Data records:
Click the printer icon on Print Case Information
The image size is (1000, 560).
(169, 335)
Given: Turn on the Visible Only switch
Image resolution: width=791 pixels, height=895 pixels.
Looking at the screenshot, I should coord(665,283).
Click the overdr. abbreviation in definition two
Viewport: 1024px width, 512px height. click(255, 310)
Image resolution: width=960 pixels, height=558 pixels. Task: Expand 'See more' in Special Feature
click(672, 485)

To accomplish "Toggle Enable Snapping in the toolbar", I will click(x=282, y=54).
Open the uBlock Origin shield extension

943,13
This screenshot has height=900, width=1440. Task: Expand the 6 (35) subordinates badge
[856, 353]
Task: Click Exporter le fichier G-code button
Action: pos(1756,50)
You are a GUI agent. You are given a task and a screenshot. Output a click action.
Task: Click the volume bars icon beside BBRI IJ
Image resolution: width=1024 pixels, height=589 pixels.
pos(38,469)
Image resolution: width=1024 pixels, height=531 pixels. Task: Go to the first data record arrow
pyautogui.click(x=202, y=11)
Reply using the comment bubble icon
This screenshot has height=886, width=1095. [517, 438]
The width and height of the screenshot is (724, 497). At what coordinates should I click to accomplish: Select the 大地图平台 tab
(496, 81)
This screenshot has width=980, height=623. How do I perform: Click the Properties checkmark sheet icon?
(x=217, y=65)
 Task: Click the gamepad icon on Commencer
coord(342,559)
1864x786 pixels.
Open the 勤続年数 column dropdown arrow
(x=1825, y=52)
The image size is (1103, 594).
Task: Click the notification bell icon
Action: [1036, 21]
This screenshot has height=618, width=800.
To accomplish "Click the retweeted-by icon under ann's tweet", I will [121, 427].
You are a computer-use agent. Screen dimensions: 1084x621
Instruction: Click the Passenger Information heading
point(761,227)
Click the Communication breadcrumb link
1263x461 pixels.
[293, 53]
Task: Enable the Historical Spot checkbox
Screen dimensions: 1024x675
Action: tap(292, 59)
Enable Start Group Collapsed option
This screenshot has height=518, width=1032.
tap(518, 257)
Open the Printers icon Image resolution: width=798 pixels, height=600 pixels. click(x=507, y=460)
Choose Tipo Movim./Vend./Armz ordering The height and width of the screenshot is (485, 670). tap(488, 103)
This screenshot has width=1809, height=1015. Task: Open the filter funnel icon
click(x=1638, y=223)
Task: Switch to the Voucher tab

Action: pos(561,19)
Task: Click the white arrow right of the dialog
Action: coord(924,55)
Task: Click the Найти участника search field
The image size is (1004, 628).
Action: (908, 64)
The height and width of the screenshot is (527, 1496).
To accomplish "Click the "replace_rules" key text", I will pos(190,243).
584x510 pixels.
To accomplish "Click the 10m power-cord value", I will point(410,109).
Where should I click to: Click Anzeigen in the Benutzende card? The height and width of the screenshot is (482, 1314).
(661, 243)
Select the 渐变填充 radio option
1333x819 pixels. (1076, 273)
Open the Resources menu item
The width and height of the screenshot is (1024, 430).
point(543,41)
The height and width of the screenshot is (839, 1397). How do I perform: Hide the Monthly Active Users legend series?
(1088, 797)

| Exercise directions |
Take the line above containing "Click the Communication breadcrumb link", the line containing "Open the Printers", and all lines in between, and copy them exactly without anything else.

| Solution |
Click the Communication breadcrumb link
1263x461 pixels.
[293, 53]
Task: Enable the Historical Spot checkbox
Screen dimensions: 1024x675
Action: tap(292, 59)
Enable Start Group Collapsed option
This screenshot has height=518, width=1032.
tap(518, 257)
Open the Printers icon Image resolution: width=798 pixels, height=600 pixels. click(x=507, y=460)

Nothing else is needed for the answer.